Hoegh LNG is aiming to further develop its concept of floating carbon dioxide storage units (FCSOs) enabling purification and aggregating carbon dioxide from multiple emitters in key export hubs. The units will allow cost-efficient solutions for smaller emitters that would otherwise not be able to develop solutions on their own, the company said.
The liquified CO2 will be transported by shuttle tankers at low pressure, resulting in larger transportation capacity and lower CO2 unit cost due to the scale. Aker BP will lead the development of offshore injection facilities and identify suitable subsea reservoirs for the storage of carbon dioxide, according to the release.
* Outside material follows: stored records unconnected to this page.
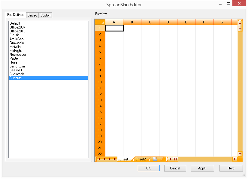Open the Help dialog
This screenshot has width=248, height=179.
pyautogui.click(x=231, y=168)
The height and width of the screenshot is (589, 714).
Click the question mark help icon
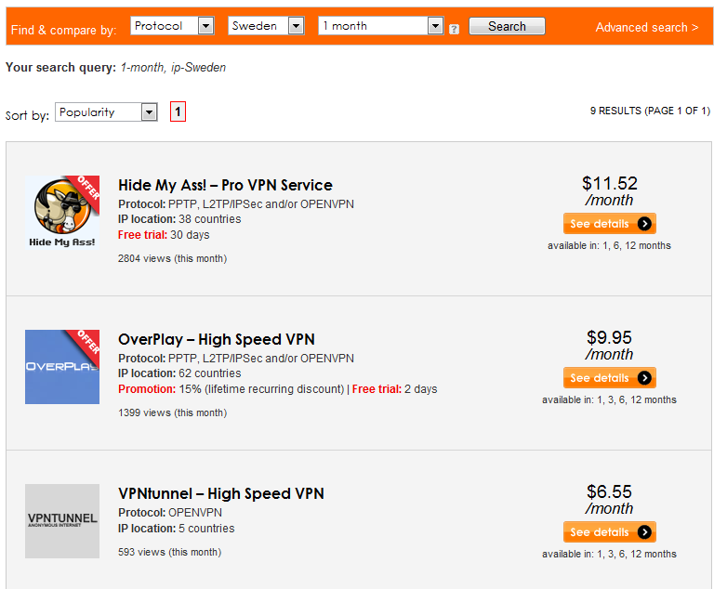454,29
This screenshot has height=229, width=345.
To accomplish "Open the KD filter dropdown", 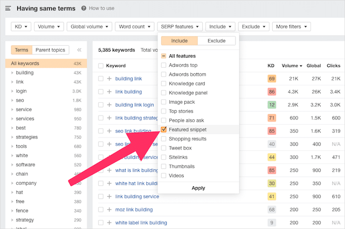I will [x=20, y=26].

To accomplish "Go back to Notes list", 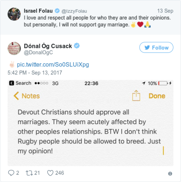I will click(27, 96).
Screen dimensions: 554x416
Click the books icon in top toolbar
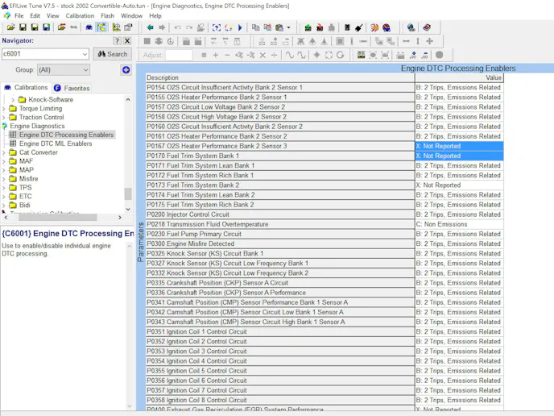[x=427, y=27]
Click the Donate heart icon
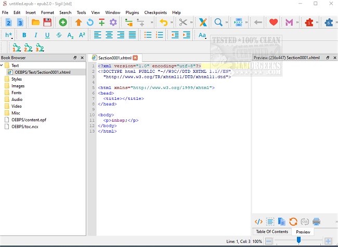The image size is (338, 247). [274, 22]
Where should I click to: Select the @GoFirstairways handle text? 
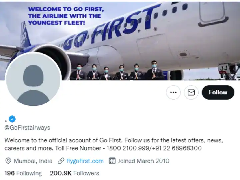(27, 127)
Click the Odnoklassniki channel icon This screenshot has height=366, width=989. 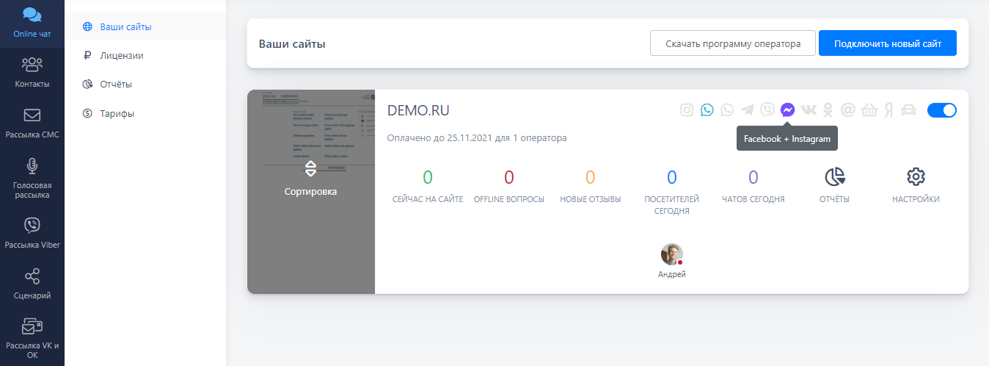(x=828, y=110)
Further, Hoegh LNG and Aker BP will work together to unlock potential new business opportunities for transportation and storage solutions within the Norwegian Continental Shelf for carbon dioxide captured from industrial emitters in Northwest Europe, the release said.
Meanwhile, Hoegh LNG Holdings Ltd. and its subsidiaries reported a total income of $126.8 million and an EBITDA of $78.7 million for the second quarter, compared to $137.4 million and $91.9 million, respectively, for the previous quarter, according to an earlier news release.
The decrease in EBITDA of $13.2 million was mainly a result of its Hoegh Giant LNG tanker being idle for most of the second quarter, partially offset by Hoegh Gandria, which was acquired toward the end of the first quarter, starting a one-year LNG carrier time charter from late April, the company said.
Hoegh LNG said its fleet delivered a stable operating performance in the second quarter and that although Hoegh Giant was idle for most of the quarter it was being repositioned to start floating storage regasification unit (FSRU) operations under its long-term contract in Brazil in the third quarter. Hoegh Gannet is currently performing its commissioning work in Germany before entering regular commercial regasification operations. Cape Ann, which is employed on a long-term charter with TotalEnergies SE, has left the yard after completing modifications and class renewal and is currently being repositioned for FSRU operations in France later in the year, according to the release.
Commenting on the market, Hoegh LNG said, “Global LNG and gas markets have been calmer in the second quarter of 2023 relative to the situation seen in 2022, albeit at levels that remain elevated compared to historical averages. Natural gas storages in Europe have been building, reaching milestone levels considerably earlier than required by the EU [European Union], helped by relative muted downstream demand both in Europe and Asia. While this in itself has relaxed markets, it remains the case that Europe is now far more reliant on LNG imports than before imports of Russian pipeline gas collapsed. Future prices for natural gas and LNG indicate that global gas markets will tighten considerably towards the end of the year, reflecting the risk that next winter may turn out to be colder than the last one. Longer term market growth for LNG has gained further support as several upstream liquefaction projects are advancing, not least in the US, while Vietnam, the Philippines, and Hong Kong are commissioning their first LNG import terminals”.